Fragmento:
================================
Los temores existenciales y las preocupaciones sociales antedichas nos son comunes con otras comunidades europeas. Pero tenemos también problemas específicos que golpean nuestra esperanza. Uno de ellos es el grave y persistente problema de la paz, tantas veces aludido, descrito y moralmente valorado por el magisterio episcopal de este país. No es mi propósito repetir aquí innecesariamente su tratamiento. Pero es preciso anotar que en nuestros días hemos sufrido una regresión deplorable y preocupante, que nos remite a un crudo pasado que muchos creían cancelado. El lamentable fracaso de las expectativas de paz, el retorno abominable de ETA a su actividad terrorista, el recrudecimiento de la «kale borroka», el endurecimiento de las posiciones políticas y de las reacciones institucionales, han supuesto un rudo golpe a las esperanzas de la gran mayoría de los ciudadanos. Queremos confiar en que este retroceso de la causa de la paz sea transitorio. Pero al día de la fecha, nada nos asegura que habrá de ser así. En cualquier caso, una nueva decepción y un renovado temor a una confrontación inhumana han congelado la ilusión de la ciudadanía y debilitado su esperanza de paz.

En la parte final del documento nos comunica que los Medios de Comunicación Social tienen, en nuestro mundo, un enorme potencial configurador de la mentalidad, de la sensibilidad y de la conducta de los ciudadanos..Si por motivos comerciales o servidumbres ideológicas se describen y comentan de manera reiterada y duramente sesgada los aspectos sombríos de la realidad, el ánimo de los ciudadanos se encoge y, lejos de sentirse estimulado, puede ir hundiéndose en un derrotismo pasivo. El género literario preferente para generar esperanza no es el lamento ni el insulto, sino la propuesta constructiva.
================================
Redacta la continuación del fragmento sobre la esperanza y la paz, comenzando justo después de su última oración. Los registros que aparecen a continuación constituyen un material independiente del fragmento.

Listado de datos:
================================
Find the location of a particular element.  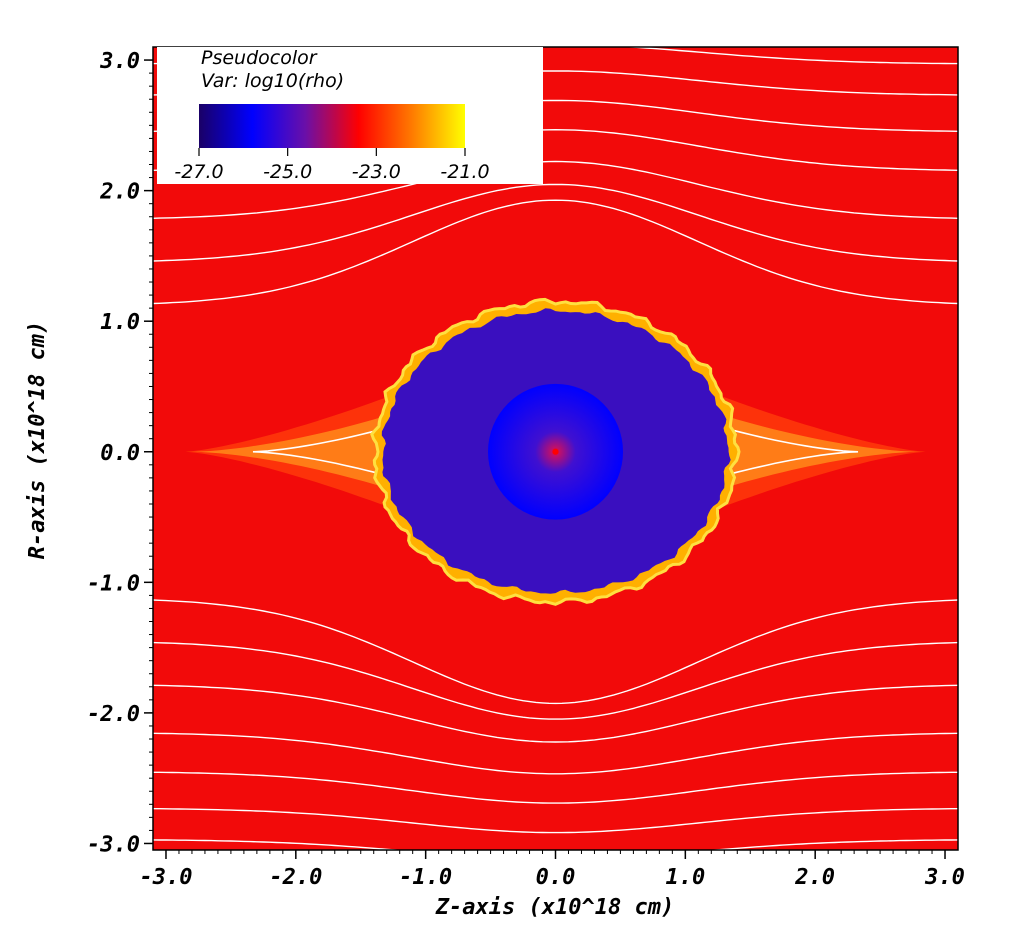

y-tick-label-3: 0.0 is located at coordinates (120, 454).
================================
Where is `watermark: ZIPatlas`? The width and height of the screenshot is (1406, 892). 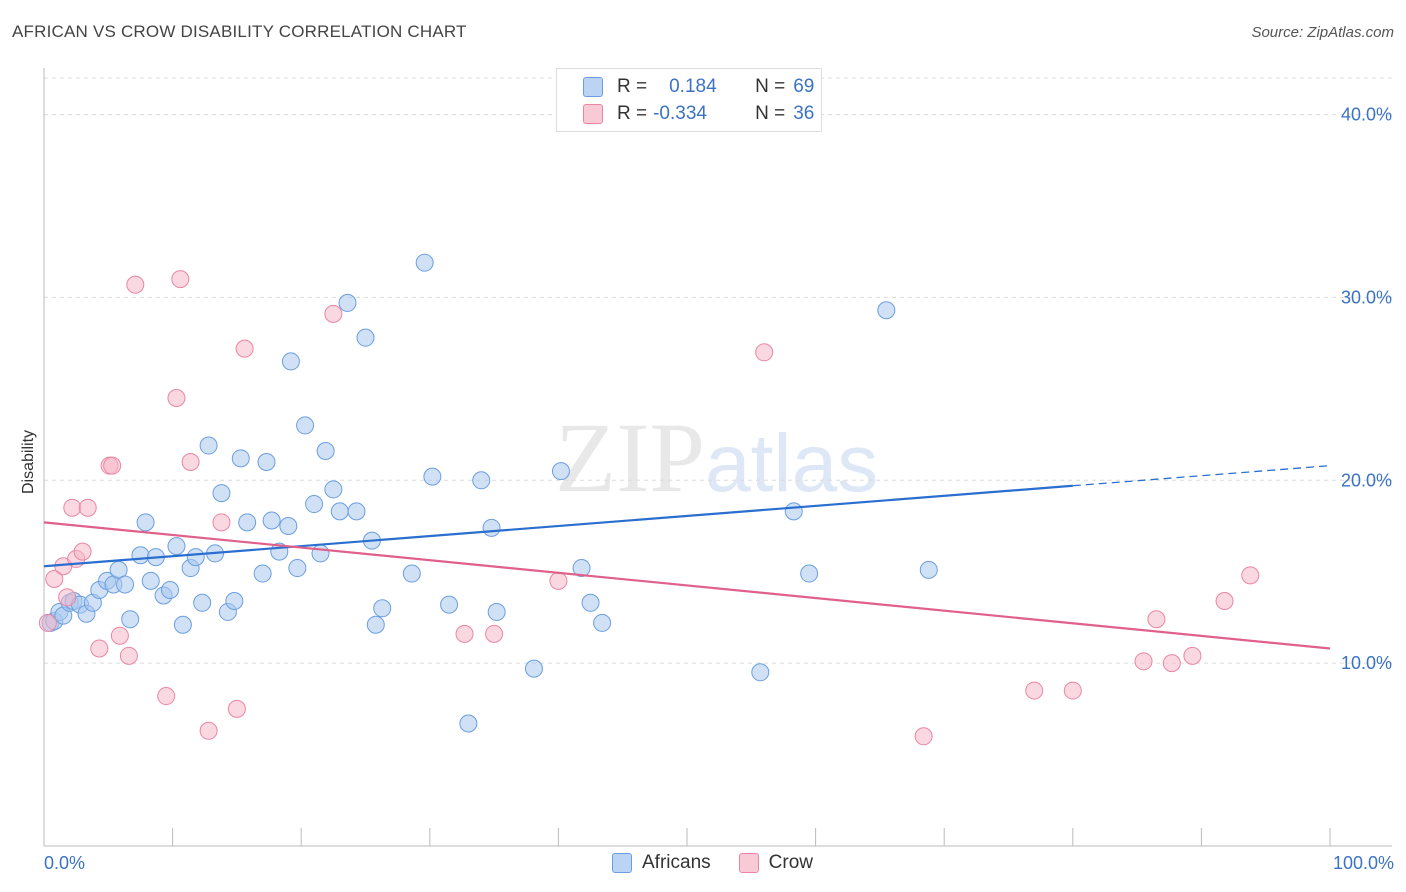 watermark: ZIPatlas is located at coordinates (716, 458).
================================
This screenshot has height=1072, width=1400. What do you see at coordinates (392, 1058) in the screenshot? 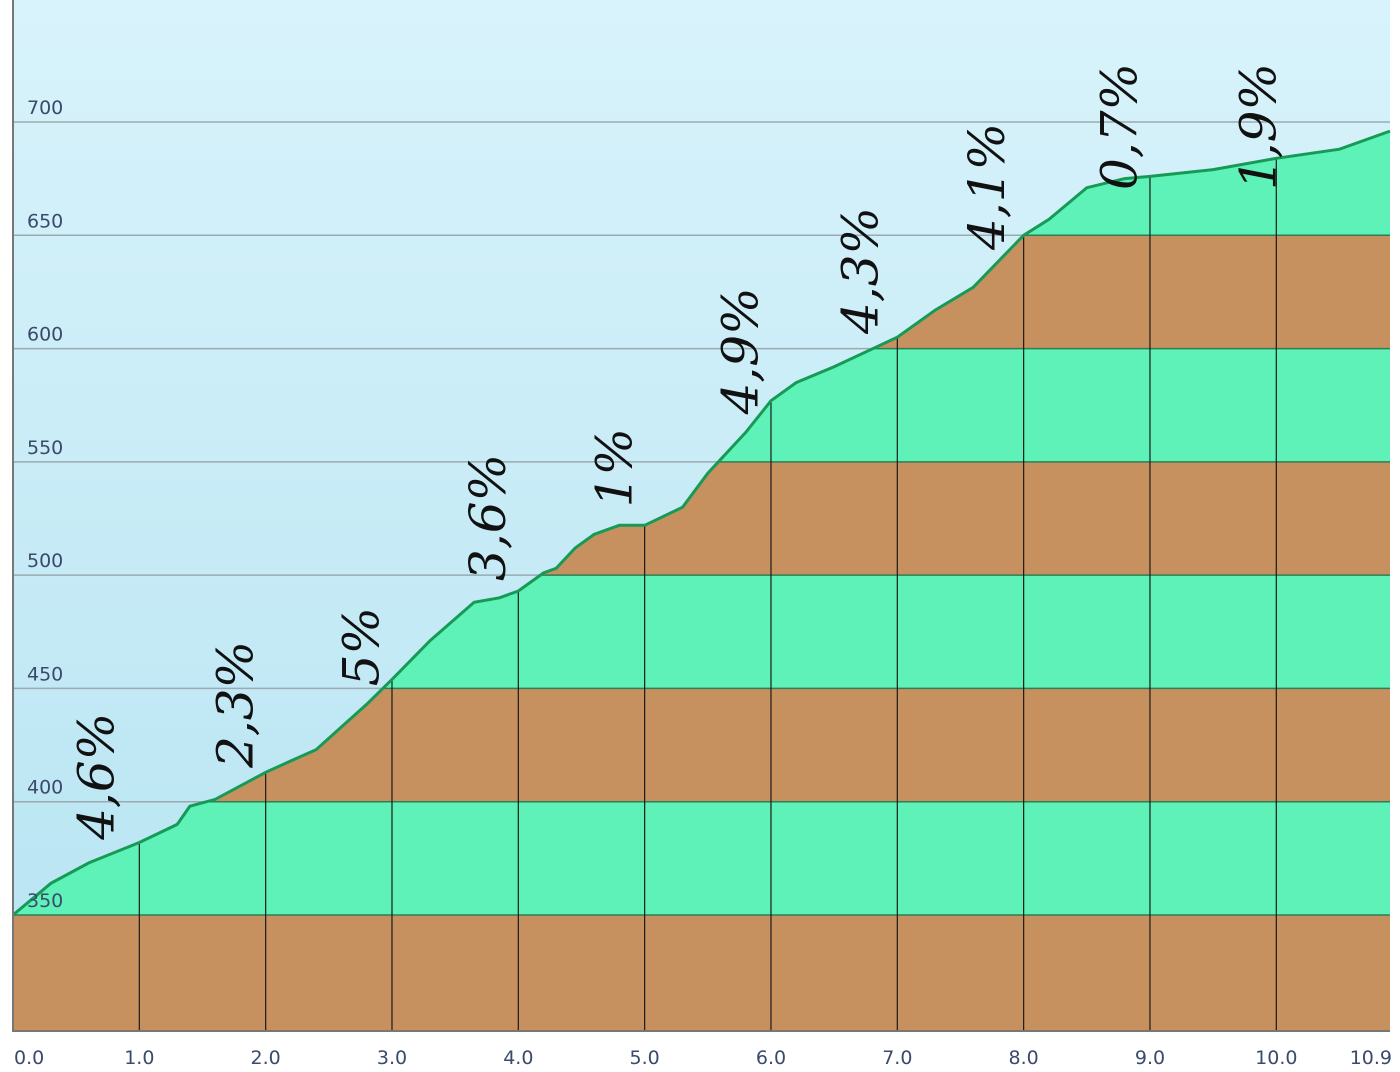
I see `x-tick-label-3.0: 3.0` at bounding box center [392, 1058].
================================
Casilla de respuesta:
 

Los Medios de Comunicación de la Iglesia tienen el deber de ser ejemplares también a la hora de suscitar la esperanza. Muchos de sus escritos y programas son coherentes con este deber ineludible. Lamentablemente no todos. La Iglesia debe procurar que todos sus profesionales siembren concordia, respeto al diferente, serenidad valorativa. Estas actitudes nutren la moral de los ciudadanos. Debe asimismo evitar que ninguno destile animosidad, ironía mordaz, sectarismo. Tales comportamientos desmoralizan, desaniman y siembran desesperanza.

Termina defendiendo que en esta tierra nuestra, fuertemente tocada en su esperanza colectiva por el azote de la amenaza terrorista, debemos mantener viva la esperanza de una paz justa y estable.